Dear all
I support John
Sero-monitoring is important and this need to be combined with clinical surveillance have a good case definition in place. The monitoring need be to targeted and results have to be released timely for improving efficiency of future campaigns
Niwael J. Mtui-Malamsha, PhD
Principal Vet Officer - PPR Control,
Directorate of Veterinary Services,
Tanzania
On Monday, 17 February 2014, 11:23, J ANDERSON <[log in to unmask]> wrote:
Dear All
I disagree with Paul and would suggest seromonitoring proved very enlightening in some countries. I realise it is expensive but perhaps in future campaigns we will use a more focused approach, not the blanket vaccination employed in the early stages of PARC, PACE and GREP, in which case seromonitoring is essential to monitor the performance of the vaccination teams and the cold-chain. Otherwise you could be living in a fools paradise erroneously believing the animals are immune. In Tanzania seromonitoring identified a number of issues which, once identified, were easily rectified. Seromonitoring may not be needed throughout the vaccination campaign but really useful in the early stages to ensure all teams are operating optimally. As Paul mentioned this also gives the Laboratories a chance to gain expertise and ensure all assays are working optimally
Regards
Professor John Anderson MBE
Retired Head of Pirbright Laboratory and the World Reference Laboratory for Morbilliviruses
From: Paul Rossiter <[log in to unmask]>
To: [log in to unmask]
Sent: Thursday, 13 February 2014, 9:31
Subject: Seromonitoring after vaccination - how useful is it?
Dear Colleagues,
Although mentioned once or twice in passing we haven't heard much about seromonitoring during the conference.
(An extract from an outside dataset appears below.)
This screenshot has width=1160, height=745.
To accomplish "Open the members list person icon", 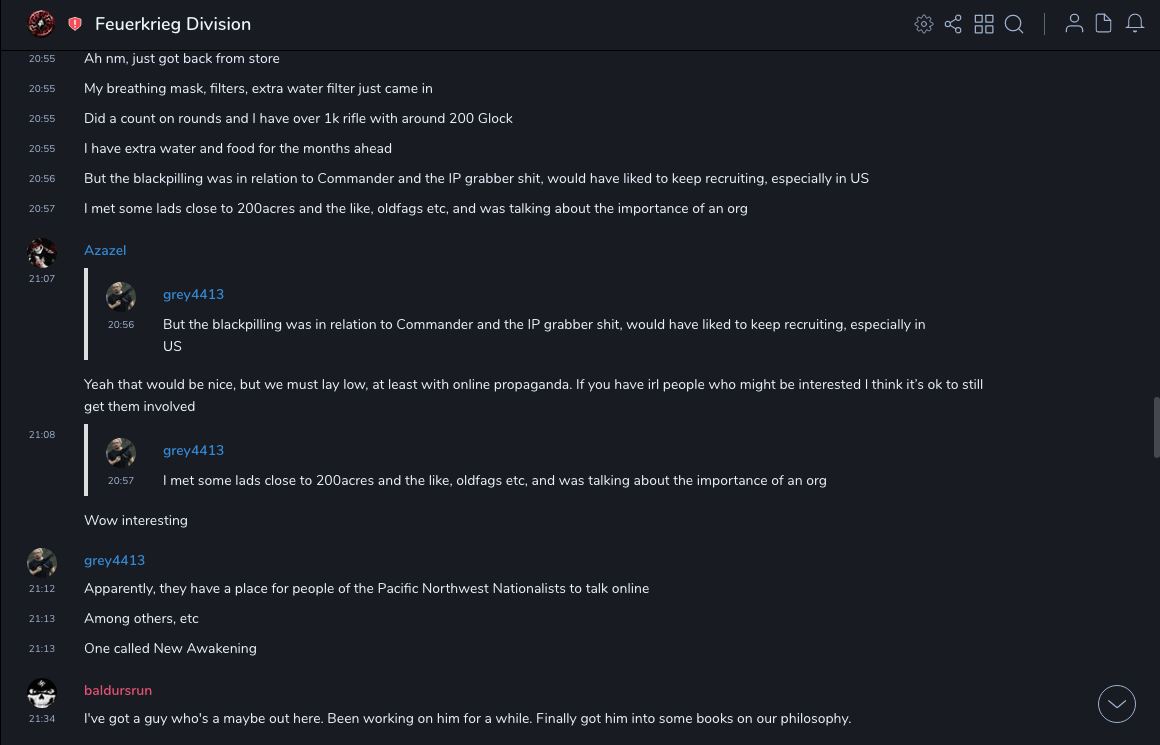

As some participants know I am not greatly in favour of seromonitoring as a general follow-up to vaccination campaigns. It is expensive, the results usually arrive too late to be of use, and when they do arrive in time there are insufficient resources for a re-vaccination. I know it has an important role in disease investigation where vaccine failure is a possibility and is obviously needed for epidemiological studies but as a routine accompaniment to vaccination.....mmm? In rinderpest eradication we did a lot of sero-monitoring but I reckon that the most useful thing to come out of it was to train the laboratories to high levels of competence for the much more important sero-surveillance when vaccination ceased. Money saved on seromonitoring can be used for extra epidemiology such as disease search etc.
Would anyone care to put me right on this?
regards,- Moderator.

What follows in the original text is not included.